Issue
I want to remove range of slice from slice like remove "A", "B" from "A" to "Z", but I want to make it efficient (I don’t know why in Go but in Python we can use hashmap).
The code below is the closest I can get but there are edge cases I miss:
func removeString(listOri []string, targetDelete []string) []string {
newitems := []string{}
for i := range listOri {
for j := range targetDelete {
if listOri [i] != targetDelete[j] {
newitems = append(newitems, listOri [i])
}
}
}
return newitems
}
listOriginal := []string{"A", "B", "C", "D"}
listDelete := []string{"A", "B"}
listNew := removeString(listOriginal, listDelete)
result = "A","B","C","C","D","D"
Solution
It’s better (faster) to use a map to represent the items that are to be deleted.

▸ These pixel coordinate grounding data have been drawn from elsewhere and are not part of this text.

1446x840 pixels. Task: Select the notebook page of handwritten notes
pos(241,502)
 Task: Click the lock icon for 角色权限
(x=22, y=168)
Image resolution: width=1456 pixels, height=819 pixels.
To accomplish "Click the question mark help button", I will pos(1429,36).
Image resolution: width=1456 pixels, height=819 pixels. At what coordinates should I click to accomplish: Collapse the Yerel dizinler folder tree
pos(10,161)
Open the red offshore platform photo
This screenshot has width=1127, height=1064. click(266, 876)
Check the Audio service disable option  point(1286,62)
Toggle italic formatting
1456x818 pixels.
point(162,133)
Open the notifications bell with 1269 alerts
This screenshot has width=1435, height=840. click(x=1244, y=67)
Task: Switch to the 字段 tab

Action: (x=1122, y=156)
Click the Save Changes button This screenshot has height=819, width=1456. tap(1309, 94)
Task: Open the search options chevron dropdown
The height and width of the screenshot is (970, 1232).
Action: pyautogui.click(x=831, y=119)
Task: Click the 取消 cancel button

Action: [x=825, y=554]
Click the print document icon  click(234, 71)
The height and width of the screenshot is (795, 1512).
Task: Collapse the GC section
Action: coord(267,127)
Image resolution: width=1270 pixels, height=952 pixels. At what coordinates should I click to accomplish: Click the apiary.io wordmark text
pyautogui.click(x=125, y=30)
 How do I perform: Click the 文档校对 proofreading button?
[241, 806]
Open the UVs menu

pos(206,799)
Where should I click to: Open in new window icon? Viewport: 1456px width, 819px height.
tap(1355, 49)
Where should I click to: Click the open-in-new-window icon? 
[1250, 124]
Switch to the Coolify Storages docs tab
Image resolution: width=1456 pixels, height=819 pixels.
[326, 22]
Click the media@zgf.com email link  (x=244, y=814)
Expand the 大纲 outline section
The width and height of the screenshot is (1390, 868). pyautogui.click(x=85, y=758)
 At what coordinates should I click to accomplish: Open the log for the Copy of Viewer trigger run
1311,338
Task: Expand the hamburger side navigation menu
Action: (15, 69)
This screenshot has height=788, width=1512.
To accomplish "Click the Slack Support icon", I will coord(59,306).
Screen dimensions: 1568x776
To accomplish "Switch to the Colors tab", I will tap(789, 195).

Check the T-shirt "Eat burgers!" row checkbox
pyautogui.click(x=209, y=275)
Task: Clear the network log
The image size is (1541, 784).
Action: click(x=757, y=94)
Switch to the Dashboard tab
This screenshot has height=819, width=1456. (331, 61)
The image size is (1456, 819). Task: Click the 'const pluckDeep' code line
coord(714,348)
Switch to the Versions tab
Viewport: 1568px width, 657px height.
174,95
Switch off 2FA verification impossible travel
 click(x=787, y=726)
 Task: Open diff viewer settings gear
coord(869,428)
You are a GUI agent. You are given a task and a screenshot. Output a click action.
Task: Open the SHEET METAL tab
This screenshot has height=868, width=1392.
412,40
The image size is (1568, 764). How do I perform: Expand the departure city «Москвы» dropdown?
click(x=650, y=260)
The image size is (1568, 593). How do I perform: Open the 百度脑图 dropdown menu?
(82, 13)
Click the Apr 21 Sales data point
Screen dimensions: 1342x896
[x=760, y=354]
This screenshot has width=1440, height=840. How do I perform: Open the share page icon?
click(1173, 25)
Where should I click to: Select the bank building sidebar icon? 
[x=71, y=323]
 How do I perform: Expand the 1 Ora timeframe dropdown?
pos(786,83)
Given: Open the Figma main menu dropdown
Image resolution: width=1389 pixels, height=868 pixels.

If there’s N things in the original list, and M things that are in the to-be-deleted list, your code (once the bugs are fixed) would run in O(NM) time, whereas a map-based solution will run in O(N) time.
Here’s example code:
package main
import "fmt"
func filter(src []string, del map[string]bool) []string {
var dst []string
for _, s := range src {
if !del[s] {
dst = append(dst, s)
}
}
return dst
}
func main() {
src := []string{"A", "B", "C", "D"}
del := map[string]bool{"A": true, "B": true}
fmt.Println(filter(src, del))
}
If you really need the to-be-deleted things to be a slice, you should convert the slice into a map first. Then the code is O(N+M) time.